§ **Quoted passage**:
After filling up my Landrover and checking that it was running OK, I was off again. One cannot express the friendliness and helpfulness of the local Ethiopians than in this example. At no stage did anyone ask for money (except for the petrol), and were all willing to help. I wonder how many other places in the world one would get this type of assistance?
The fuel got me back to the Total garage for the night, where I refitted the two side windows.
Tuesday 21st December 1999
Leaving early in the morning, I drove westwards to Mille, a bigger town with petrol available. Or so I thought. Even here none of the garages had any petrol, so again I had to buy some more petrol on the black-market, to get me to Dese. After passing the turnoff to the south towards Awash, the road became gravel - although in good condition. However, there were enough bumps and potholes to shift the roof enough for the windows to fall out again. Amazingly, both fell outwards onto the gravel while I was travelling at about 40 km/h - and neither broke. While picking up the glass, I was saw several Bush Petronias near the roadside - about the only birds I saw on this stretch of road. Slowing down again, I continued to Dese, where I quickly found a garage with a welding kit. Here we welded steel supports from the chassis to the roof-rack - hence securing the roof in position. With that fixed, we refitted the windows again.
From here I continued north on the gravel road to Heyk, seeing Blue-headed Coucal near some woodland just off the road. In Heyk I turned off to the west to try and find the lake. Initially I went round the southern side of the lake, but the road remained about 1 km from the lake, so I returned to try driving round the northern shore. Here the road approached the lake, but at a monastery. I could find no details of this monastery, which was clearly not orientated towards visitors of any kind, and the armed guard would not allow me to camp nearby (it being dusk by this time). I was able to find a good spot to camp about 1 km back along the road. There seemed to be no problem for me to camp here - and there were encouraging bird noises from the nearby lake.

Target pointing data:

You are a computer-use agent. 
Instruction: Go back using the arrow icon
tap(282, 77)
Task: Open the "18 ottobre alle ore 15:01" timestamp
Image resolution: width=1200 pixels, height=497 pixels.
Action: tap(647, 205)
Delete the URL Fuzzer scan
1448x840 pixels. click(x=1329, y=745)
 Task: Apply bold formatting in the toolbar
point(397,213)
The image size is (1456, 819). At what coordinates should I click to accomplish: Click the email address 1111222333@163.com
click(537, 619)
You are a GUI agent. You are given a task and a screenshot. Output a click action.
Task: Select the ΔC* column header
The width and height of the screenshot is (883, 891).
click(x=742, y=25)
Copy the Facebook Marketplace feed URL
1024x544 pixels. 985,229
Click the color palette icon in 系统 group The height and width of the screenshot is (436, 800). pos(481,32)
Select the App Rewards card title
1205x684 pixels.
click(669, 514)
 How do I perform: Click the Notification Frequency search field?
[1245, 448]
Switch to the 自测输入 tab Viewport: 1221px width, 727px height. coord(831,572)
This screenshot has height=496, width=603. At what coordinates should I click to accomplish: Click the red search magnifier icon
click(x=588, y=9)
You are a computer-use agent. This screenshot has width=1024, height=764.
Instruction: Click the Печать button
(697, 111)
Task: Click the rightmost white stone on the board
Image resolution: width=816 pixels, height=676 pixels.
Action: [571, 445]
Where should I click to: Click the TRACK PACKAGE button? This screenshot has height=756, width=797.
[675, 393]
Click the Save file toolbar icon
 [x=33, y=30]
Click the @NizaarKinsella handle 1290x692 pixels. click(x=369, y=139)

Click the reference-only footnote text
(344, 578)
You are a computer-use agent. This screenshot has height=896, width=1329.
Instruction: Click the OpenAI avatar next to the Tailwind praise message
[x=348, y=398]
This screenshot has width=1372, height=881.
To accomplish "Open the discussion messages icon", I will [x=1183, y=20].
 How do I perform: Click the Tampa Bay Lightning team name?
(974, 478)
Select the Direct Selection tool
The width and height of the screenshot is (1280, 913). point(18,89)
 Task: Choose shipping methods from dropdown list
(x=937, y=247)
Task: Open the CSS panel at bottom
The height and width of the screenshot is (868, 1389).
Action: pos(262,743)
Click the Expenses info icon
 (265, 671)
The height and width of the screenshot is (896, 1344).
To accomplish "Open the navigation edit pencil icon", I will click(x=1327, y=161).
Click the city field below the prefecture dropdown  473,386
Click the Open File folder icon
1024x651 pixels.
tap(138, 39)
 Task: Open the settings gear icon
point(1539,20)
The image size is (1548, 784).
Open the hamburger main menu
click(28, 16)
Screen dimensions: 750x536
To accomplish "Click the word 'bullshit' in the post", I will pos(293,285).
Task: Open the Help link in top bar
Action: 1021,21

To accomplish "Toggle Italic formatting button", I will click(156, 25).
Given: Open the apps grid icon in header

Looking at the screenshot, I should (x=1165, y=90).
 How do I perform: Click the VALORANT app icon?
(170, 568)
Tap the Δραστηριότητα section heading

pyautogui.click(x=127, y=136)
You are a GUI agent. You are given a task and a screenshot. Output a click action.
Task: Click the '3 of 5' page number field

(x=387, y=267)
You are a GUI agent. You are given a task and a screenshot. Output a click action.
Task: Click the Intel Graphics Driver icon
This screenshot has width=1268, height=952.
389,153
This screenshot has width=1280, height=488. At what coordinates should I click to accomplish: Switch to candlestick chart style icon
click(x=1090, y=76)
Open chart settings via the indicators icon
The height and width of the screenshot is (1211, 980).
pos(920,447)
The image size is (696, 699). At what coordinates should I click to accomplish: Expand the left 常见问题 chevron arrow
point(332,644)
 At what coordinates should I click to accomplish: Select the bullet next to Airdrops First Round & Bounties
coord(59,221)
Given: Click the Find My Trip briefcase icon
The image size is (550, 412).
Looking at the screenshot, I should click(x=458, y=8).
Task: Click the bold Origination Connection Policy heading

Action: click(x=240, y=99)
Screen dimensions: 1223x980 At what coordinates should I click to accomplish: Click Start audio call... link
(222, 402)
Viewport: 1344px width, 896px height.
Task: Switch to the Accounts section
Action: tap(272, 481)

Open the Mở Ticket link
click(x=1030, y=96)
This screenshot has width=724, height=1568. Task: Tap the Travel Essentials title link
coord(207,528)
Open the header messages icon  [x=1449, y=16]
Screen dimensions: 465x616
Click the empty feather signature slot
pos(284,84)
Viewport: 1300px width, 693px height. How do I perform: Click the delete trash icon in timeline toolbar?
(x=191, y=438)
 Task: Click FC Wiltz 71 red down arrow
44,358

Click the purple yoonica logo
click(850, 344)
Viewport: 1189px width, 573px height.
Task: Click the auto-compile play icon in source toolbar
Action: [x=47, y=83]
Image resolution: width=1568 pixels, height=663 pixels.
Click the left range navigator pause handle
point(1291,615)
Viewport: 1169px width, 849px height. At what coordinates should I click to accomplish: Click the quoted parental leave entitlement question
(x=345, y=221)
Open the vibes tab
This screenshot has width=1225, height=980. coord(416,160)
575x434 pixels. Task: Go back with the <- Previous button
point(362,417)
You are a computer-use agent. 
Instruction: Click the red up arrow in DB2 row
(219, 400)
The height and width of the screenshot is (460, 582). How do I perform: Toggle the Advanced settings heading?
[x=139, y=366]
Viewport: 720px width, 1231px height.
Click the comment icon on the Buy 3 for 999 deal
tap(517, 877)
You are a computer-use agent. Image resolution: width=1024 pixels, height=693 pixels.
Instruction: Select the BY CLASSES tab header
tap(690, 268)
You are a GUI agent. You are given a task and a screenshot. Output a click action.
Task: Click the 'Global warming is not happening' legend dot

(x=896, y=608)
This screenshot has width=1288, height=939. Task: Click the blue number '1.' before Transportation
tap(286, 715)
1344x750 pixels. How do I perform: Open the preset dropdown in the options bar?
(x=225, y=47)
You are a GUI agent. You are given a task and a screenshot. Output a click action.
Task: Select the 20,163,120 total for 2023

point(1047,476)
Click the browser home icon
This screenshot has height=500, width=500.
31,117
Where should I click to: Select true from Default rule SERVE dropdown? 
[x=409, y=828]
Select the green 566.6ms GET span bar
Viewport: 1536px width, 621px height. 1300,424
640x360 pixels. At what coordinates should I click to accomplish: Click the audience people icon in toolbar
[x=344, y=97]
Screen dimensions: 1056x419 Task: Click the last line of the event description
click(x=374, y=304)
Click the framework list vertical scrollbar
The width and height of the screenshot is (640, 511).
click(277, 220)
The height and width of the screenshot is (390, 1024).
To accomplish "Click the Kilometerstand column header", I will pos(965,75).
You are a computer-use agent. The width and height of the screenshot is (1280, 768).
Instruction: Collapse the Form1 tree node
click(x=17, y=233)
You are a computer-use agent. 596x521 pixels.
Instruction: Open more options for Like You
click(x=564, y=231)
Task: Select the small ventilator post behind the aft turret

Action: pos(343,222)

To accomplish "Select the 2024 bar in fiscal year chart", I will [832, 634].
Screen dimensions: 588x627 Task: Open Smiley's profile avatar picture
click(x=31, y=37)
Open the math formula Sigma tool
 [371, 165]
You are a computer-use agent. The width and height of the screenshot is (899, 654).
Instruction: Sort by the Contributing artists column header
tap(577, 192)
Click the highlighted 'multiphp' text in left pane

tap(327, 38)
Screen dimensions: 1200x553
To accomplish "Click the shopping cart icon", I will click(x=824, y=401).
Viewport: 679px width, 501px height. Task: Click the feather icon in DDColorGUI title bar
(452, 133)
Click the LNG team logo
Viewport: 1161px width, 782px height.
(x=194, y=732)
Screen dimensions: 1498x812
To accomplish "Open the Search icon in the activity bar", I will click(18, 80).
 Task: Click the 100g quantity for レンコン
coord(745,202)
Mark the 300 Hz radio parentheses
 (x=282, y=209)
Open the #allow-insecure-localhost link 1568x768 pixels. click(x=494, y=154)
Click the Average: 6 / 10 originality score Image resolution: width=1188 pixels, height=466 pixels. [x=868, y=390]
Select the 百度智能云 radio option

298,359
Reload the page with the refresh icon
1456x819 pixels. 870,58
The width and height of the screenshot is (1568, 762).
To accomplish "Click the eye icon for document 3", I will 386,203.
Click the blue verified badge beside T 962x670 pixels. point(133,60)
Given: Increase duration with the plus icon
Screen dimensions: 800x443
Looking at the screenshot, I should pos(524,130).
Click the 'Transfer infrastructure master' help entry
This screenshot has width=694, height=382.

§ **Stated task**: Reproduce the passage of the Ethiopia travel diary between "After filling up" and "two side windows.", inclusive.

§ **Reply to the exercise**:
After filling up my Landrover and checking that it was running OK, I was off again. One cannot express the friendliness and helpfulness of the local Ethiopians than in this example. At no stage did anyone ask for money (except for the petrol), and were all willing to help. I wonder how many other places in the world one would get this type of assistance?
The fuel got me back to the Total garage for the night, where I refitted the two side windows.